Aspect-Oriented Programming (AOP) complements OO programming by allowing the developer to dynamically modify the static OO model to create a system that can grow to meet new requirements. Just as objects in the real world can change their states during their lifecycles, an application can adopt new characteristics as it develops.
Consider an example: many of you have developed simple web applications that use servlets as the entry point, where a servlet accepts the values of a HTML form, binds them to an object, passes them into the application to be processed, and then returns a response to the user. The first cut of the servlet may be very simple, with only the minimum amount of code required to fulfill the use case being modeled. The code, however, often inflates to three to four times its original size by the time secondary requirements such as exception handling, security, and logging have been implemented. I use the term "secondary requirements" because a servlet should not need to know about the logging or security mechanisms being used; its primary function is to accept input and process it.

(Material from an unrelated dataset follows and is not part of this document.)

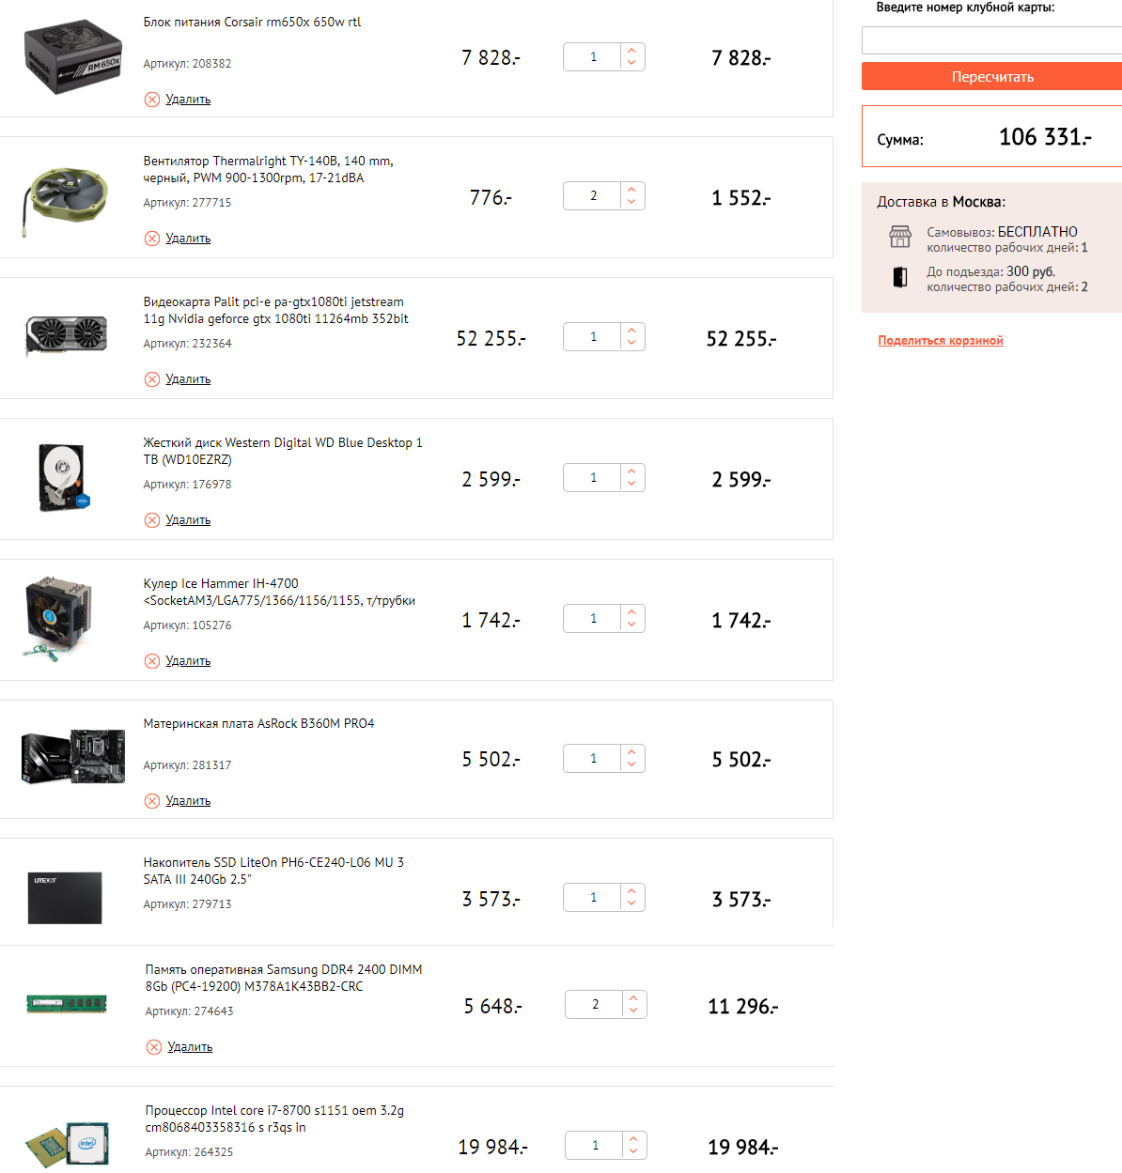Open the Поделиться корзиной share link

AOP allows us to dynamically modify our static model to include the code required to fulfill the secondary requirements without having to modify the original static model (in fact, we don't even need to have the original code). Better still, we can often keep this additional code in a single location rather than having to scatter it across the existing model, as we would have to if we were using OO on its own.
In this article, we will look at a simple application that will hopefully allow you to see the benefits of AOP firsthand, and then we will briefly discuss how AOP could be used in your existing projects.
Before we delve too deeply into AOP, let's introduce some standard terminology to help us understand the concepts.
Cross-cutting concerns: Even though most classes in an OO model will perform a single, specific function, they often share common, secondary requirements with other classes. For example, we may want to add logging to classes within the data-access layer and also to classes in the UI layer whenever a thread enters or exits a method. Even though the primary functionality of each class is very different, the code needed to perform the secondary functionality is often identical.
Advice: This is the additional code that you want to apply to your existing model. In our example, this is the logging code that we want to apply whenever the thread enters or exits a method.
Point-cut: This is the term given to the point of execution in the application at which cross-cutting concern needs to be applied. In our example, a point-cut is reached when the thread enters a method, and another point-cut is reached when the thread exits the method.
Aspect: The combination of the point-cut and the advice is termed an aspect. In the example below, we add a logging aspect to our application by defining a point-cut and giving the correct advice.
There are many other facets of AOP, such as introductions (where interfaces/methods/fields can be added to existing classes), that hold tremendous potential for developers, but I'll stick with some of simpler facets in this article. When you are familiar with the concepts presented here, I would recommend that you continue to investigate AOP and see how the other facets may be of use to you in your development environment.
Probably the most mature and fully featured framework available today is AspectJ. While AspectJ sets the standard that most frameworks follow, the architects took the unusual step of adding new keywords to the Java language in their implementation. Though the new syntax isn't too difficult to learn, it does mean that you will have to change your compiler, and potentially reconfigure your editor, in order to use the new syntax. In a large team this may not be feasible, as the whole team could be affected. The modification to the language also increases the learning curve for teams looking to introduce AOP into existing projects.
What we need is a framework that can be easily introduced without severely impacting the existing development and build process. There are several frameworks that fit the bill, such as JBoss AOP, Nanning, and Aspectwerkz (AW). For this article, I've chosen Aspectwerkz because it is probably the easiest framework to learn and integrate into your existing projects.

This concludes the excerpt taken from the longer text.